(The problem): Copy the following lines verbatim, keeping every character and line break unchanged.

....

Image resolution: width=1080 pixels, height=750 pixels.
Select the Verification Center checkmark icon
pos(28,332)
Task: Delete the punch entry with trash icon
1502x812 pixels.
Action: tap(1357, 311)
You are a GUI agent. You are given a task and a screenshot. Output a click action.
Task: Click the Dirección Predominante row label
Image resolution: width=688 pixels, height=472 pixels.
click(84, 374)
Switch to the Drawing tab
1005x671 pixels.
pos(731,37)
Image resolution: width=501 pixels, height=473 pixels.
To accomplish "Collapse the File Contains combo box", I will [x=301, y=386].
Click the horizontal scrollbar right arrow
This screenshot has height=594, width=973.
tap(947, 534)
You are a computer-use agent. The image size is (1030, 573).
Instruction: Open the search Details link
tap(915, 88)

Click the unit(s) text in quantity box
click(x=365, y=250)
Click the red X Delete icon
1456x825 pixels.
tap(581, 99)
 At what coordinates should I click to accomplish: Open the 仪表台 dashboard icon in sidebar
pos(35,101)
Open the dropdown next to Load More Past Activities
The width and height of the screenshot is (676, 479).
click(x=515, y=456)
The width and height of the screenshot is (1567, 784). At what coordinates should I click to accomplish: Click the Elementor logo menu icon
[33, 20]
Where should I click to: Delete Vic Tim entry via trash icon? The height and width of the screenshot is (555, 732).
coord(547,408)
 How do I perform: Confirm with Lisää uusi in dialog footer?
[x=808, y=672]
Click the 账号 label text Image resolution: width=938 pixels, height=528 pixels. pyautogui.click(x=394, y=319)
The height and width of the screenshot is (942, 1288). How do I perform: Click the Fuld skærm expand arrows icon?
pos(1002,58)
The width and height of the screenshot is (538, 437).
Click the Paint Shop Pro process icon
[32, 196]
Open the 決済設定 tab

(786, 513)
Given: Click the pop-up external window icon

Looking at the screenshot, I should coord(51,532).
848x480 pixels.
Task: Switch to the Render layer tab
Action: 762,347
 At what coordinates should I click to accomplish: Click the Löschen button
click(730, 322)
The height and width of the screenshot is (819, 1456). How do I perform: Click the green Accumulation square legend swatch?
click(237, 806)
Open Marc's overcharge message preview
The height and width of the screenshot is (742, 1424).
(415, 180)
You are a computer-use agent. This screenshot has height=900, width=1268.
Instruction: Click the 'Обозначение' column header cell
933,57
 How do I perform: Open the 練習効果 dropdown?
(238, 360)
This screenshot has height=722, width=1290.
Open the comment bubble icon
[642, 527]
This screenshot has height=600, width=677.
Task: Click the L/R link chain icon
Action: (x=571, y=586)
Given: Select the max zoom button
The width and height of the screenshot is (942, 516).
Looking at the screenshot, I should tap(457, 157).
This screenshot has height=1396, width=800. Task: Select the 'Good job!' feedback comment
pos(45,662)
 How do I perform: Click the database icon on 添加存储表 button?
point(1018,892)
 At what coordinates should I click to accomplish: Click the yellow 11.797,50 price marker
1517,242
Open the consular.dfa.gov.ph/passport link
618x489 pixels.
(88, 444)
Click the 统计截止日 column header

....

(Result):
Image resolution: width=1080 pixels, height=750 pixels.
Select the Verification Center checkmark icon
pos(28,332)
Task: Delete the punch entry with trash icon
1502x812 pixels.
Action: tap(1357, 311)
You are a GUI agent. You are given a task and a screenshot. Output a click action.
Task: Click the Dirección Predominante row label
Image resolution: width=688 pixels, height=472 pixels.
click(84, 374)
Switch to the Drawing tab
1005x671 pixels.
pos(731,37)
Image resolution: width=501 pixels, height=473 pixels.
To accomplish "Collapse the File Contains combo box", I will [x=301, y=386].
Click the horizontal scrollbar right arrow
This screenshot has height=594, width=973.
tap(947, 534)
You are a computer-use agent. The image size is (1030, 573).
Instruction: Open the search Details link
tap(915, 88)

Click the unit(s) text in quantity box
click(x=365, y=250)
Click the red X Delete icon
1456x825 pixels.
tap(581, 99)
 At what coordinates should I click to accomplish: Open the 仪表台 dashboard icon in sidebar
pos(35,101)
Open the dropdown next to Load More Past Activities
The width and height of the screenshot is (676, 479).
click(x=515, y=456)
The width and height of the screenshot is (1567, 784). At what coordinates should I click to accomplish: Click the Elementor logo menu icon
[33, 20]
Where should I click to: Delete Vic Tim entry via trash icon? The height and width of the screenshot is (555, 732).
coord(547,408)
 How do I perform: Confirm with Lisää uusi in dialog footer?
[x=808, y=672]
Click the 账号 label text Image resolution: width=938 pixels, height=528 pixels. pyautogui.click(x=394, y=319)
The height and width of the screenshot is (942, 1288). How do I perform: Click the Fuld skærm expand arrows icon?
pos(1002,58)
The width and height of the screenshot is (538, 437).
Click the Paint Shop Pro process icon
[32, 196]
Open the 決済設定 tab

(786, 513)
Given: Click the pop-up external window icon

Looking at the screenshot, I should coord(51,532).
848x480 pixels.
Task: Switch to the Render layer tab
Action: 762,347
 At what coordinates should I click to accomplish: Click the Löschen button
click(730, 322)
The height and width of the screenshot is (819, 1456). How do I perform: Click the green Accumulation square legend swatch?
click(237, 806)
Open Marc's overcharge message preview
The height and width of the screenshot is (742, 1424).
(415, 180)
You are a computer-use agent. This screenshot has height=900, width=1268.
Instruction: Click the 'Обозначение' column header cell
933,57
 How do I perform: Open the 練習効果 dropdown?
(238, 360)
This screenshot has height=722, width=1290.
Open the comment bubble icon
[642, 527]
This screenshot has height=600, width=677.
Task: Click the L/R link chain icon
Action: (x=571, y=586)
Given: Select the max zoom button
The width and height of the screenshot is (942, 516).
Looking at the screenshot, I should tap(457, 157).
This screenshot has height=1396, width=800. Task: Select the 'Good job!' feedback comment
pos(45,662)
 How do I perform: Click the database icon on 添加存储表 button?
point(1018,892)
 At what coordinates should I click to accomplish: Click the yellow 11.797,50 price marker
1517,242
Open the consular.dfa.gov.ph/passport link
618x489 pixels.
(88, 444)
Click the 统计截止日 column header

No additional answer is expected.